This implementation ensures that every event processed by the operator is 
counted and reported via the Flink metric system, enabling visibility through 
the Web UI or external monitoring tools.



## Flink Agents User Define Metric

In Flink Agents, users implement their logic by defining custom Actions that 
respond to various Events throughout the Agent lifecycle. To support 
user-defined metrics, we introduce two new methods: `get_metric_group()` and 
`get_action_metric_group()` in the RunnerContext. These methods allow users to 
create or update global metrics and independent metrics for actions.

This method allows users to access the operator-level OperatorMetricGroup from 
any Action. With this capability, users can register and update metrics 
directly at the operator level while defining their Flink Agent jobs. The 
resulting metric identifier is 
`<host>.taskmanager.<tm_id>.<job_name>.<operator_name>.<subtask_index>.<metrix_name>`.
 We also support Pre Action metrics, with the identifier being 
`<host>.taskmanager.<tm_id>.<job_name>.<operator_name>.<subtask_index>.<action_name>.<metric_name>`.

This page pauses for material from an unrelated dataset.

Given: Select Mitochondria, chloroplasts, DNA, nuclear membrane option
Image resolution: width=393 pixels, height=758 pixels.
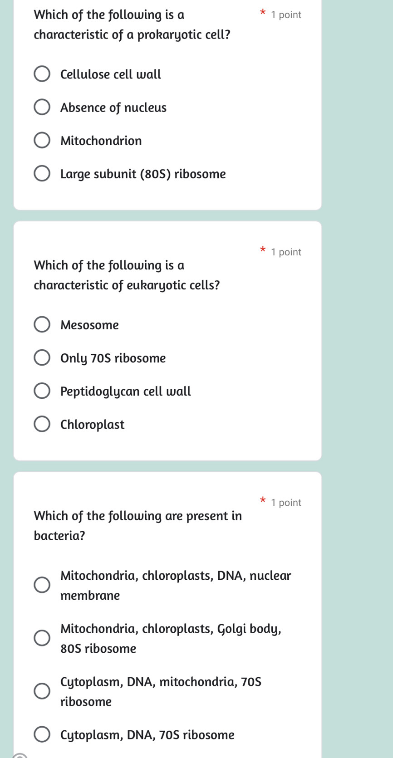Looking at the screenshot, I should (x=42, y=585).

Additionally, the system supports the creation of sub-metric groups to 
distinguish metrics generated by different Actions. These sub-groups enable 
more granular tracking and use the identifier: 
`<host>.taskmanager.<tm_id>.<job_name>.<operator_name>.<subtask_index>.<user_define_group_name>.<metrix_name>`.

### **APIs**

#### MetricGroup

The `MetricGroup` interface enables hierarchical metric management through 
`get_sub_group(name: str)` and provides dynamic creation/update of four core 
metric types: counters (e.g., action counts), meters (e.g., event rates), 
histograms (e.g., latency distributions), and gauges (e.g., system state). 
These methods allow users to organize and track metrics within custom Actions 
while integrating seamlessly with Flink’s operator-level monitoring system.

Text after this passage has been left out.